One way to lose a hand of bridge or five hundred is to get unlucky in the deal. If I'm dealt four suits, with none greater than 3 or 4 length, and no card higher than a 10, I'm probably not going to win the hand. (And for the five hundred players out there, I've got two suits no lower than a 7 - so no misere.)

Another way is to mis-bid, or mis-play. And yet another is bid and play well, but to be out-played by your opponent.

These are all different experiences. The first has you cursing your luck, the second cursing yourself, the third admiring your opponent's skill and wishing you were better.

And there are analogues of this in RPG play:

Being attacked by the Orcs because of a wandering monster roll, or because of a bad reaction roll: I got unlucky.

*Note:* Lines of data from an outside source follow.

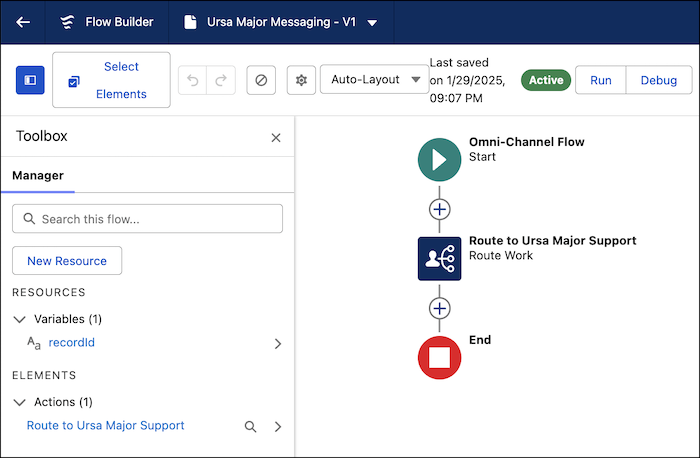Image resolution: width=700 pixels, height=458 pixels.
Task: Click the Search this flow field
Action: point(147,219)
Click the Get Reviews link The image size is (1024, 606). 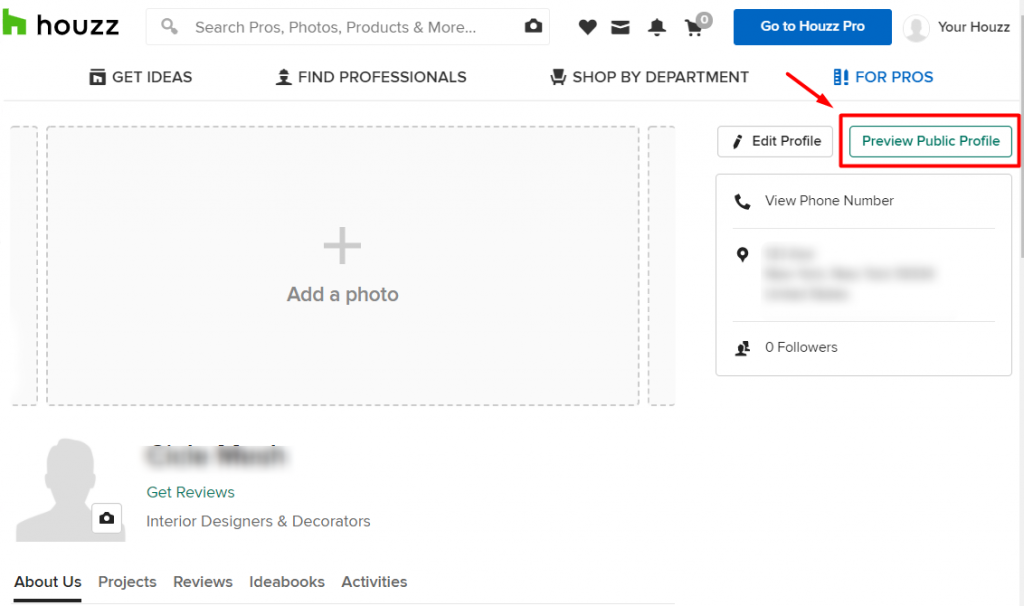click(190, 492)
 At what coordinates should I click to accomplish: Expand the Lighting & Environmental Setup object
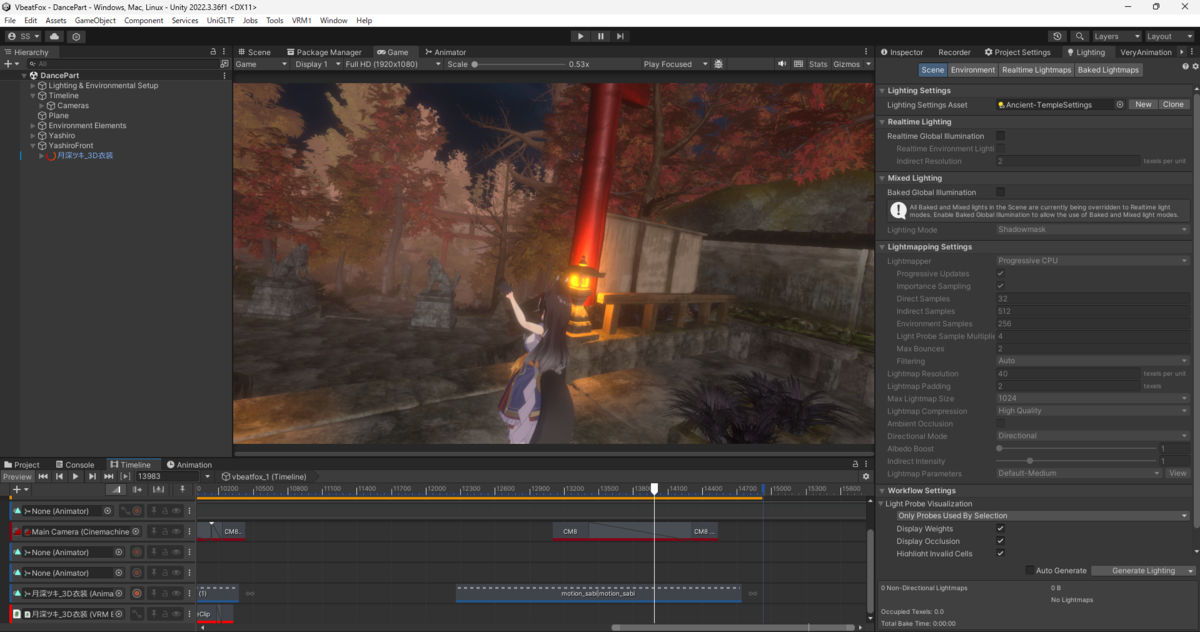pos(33,86)
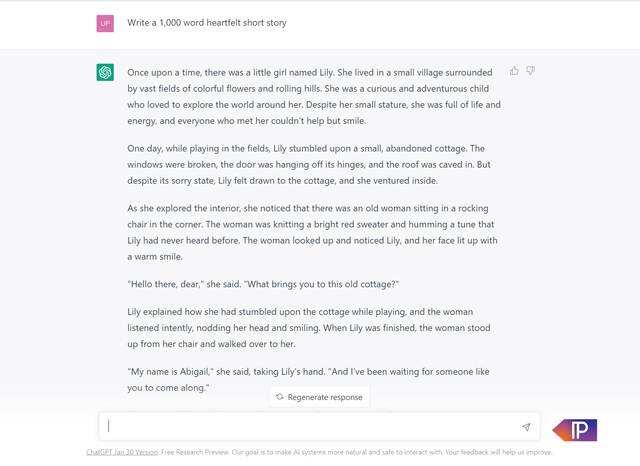Click the ChatGPT logo avatar
The width and height of the screenshot is (640, 466).
(105, 72)

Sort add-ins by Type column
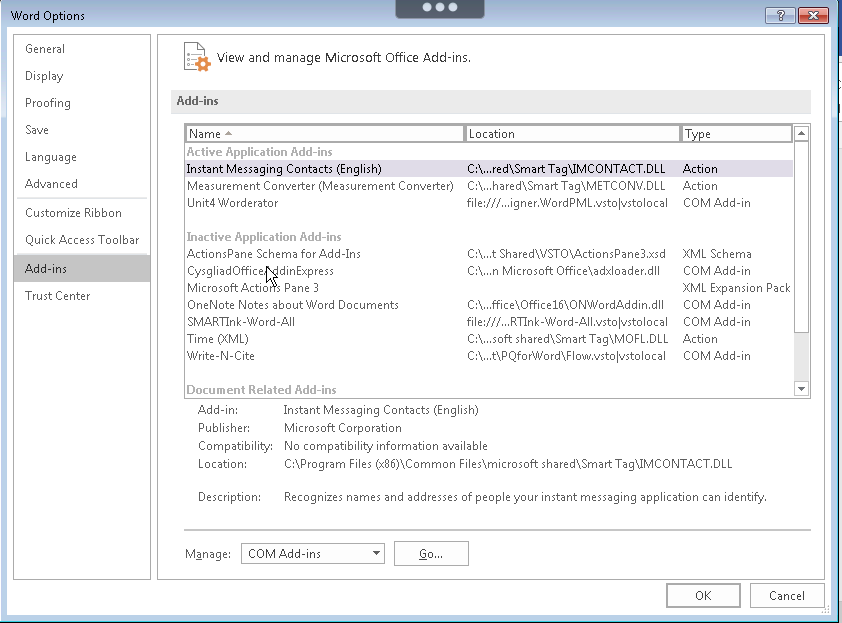(736, 134)
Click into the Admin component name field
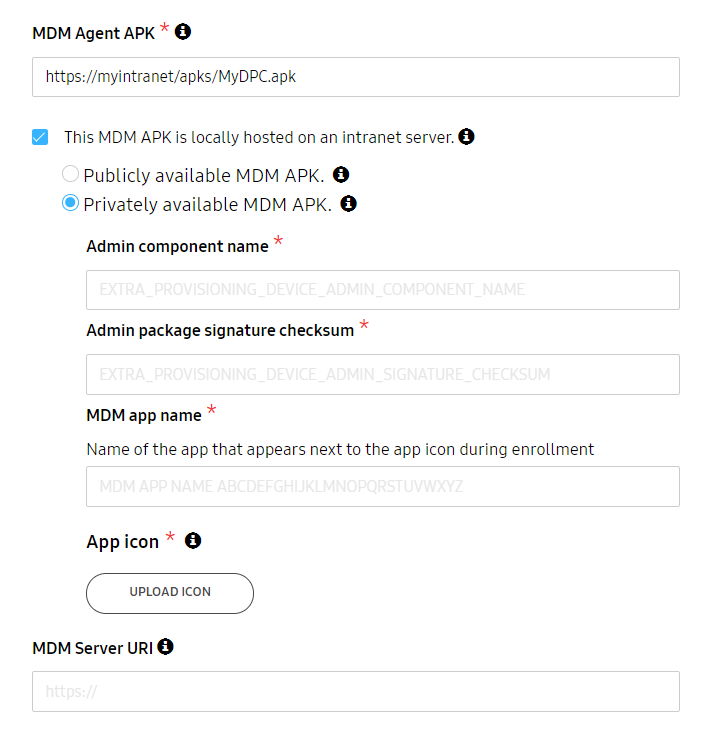 pyautogui.click(x=382, y=290)
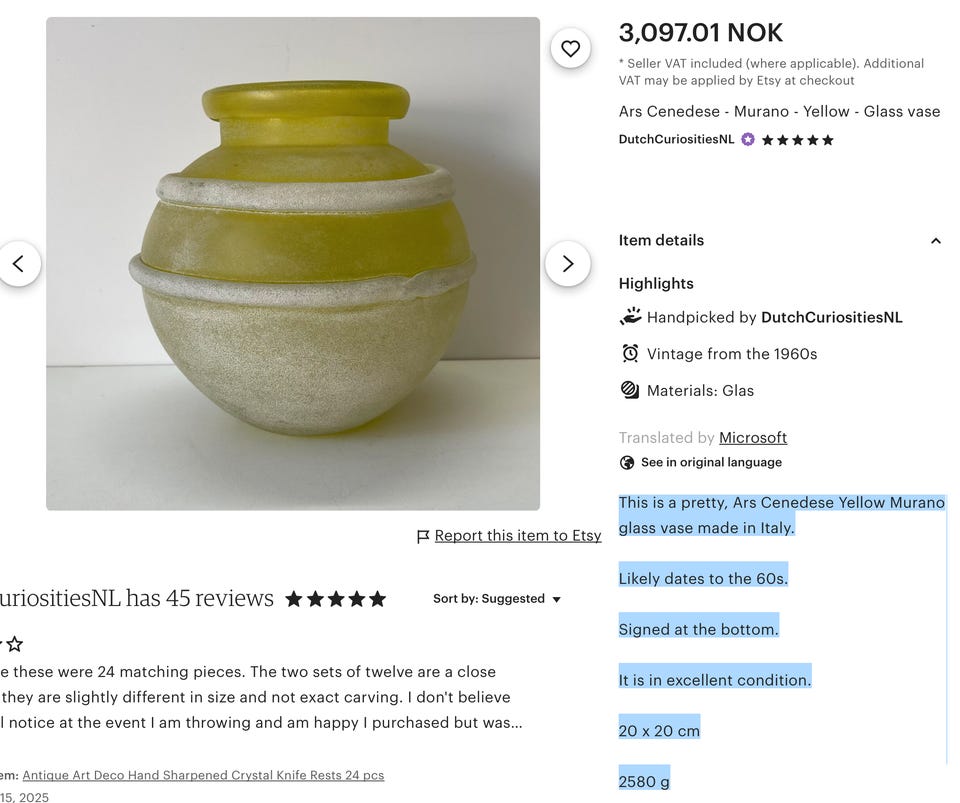The height and width of the screenshot is (803, 960).
Task: Show the previous product photo
Action: coord(18,264)
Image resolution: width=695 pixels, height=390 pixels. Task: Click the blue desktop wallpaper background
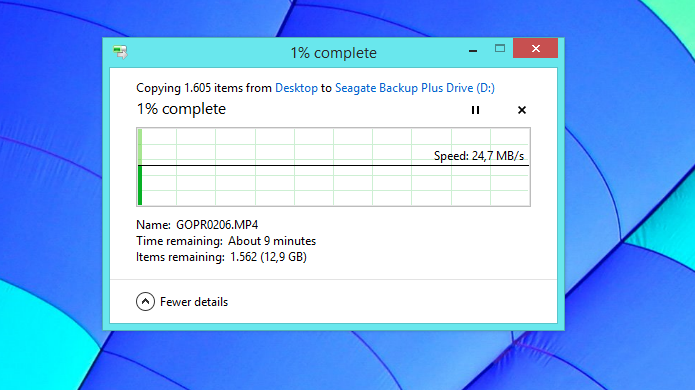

Being attacked by the Orcs because I didn't anticipate that the GM's notes might mention Orc guards at the dungeon entrance: I've been outwitted by the GM.

Being attacked by Orcs because the GM thinks that makes for a good encounter: things are unfolding in accordance with the GM's aesthetic sensibilities.

These are all different experiences too. It doesn't help us understand RPGing - how it works, and why it can be fun - to glom them all together!
 

I think that AW could be clearer in its advice on (i) what prep looks like, (ii) how to use that prep, and (iii) how to combine, and/or prioritise, saying what prep demands and saying what honesty demands. I think that increased clarity could take at least two forms (and there are probably ways of being clearer that I've not thought of!): (a) better examples, in the text, of being constrained by and using prep (in Moves Snowball, there's reference to Isle's family as a threat, but no example of using a threat's countdown clock, for instance); and (b) reorganisation of the text, to combine some of the stuff that is said in the Threats/Fronts chapter into the discussion of agenda and principles.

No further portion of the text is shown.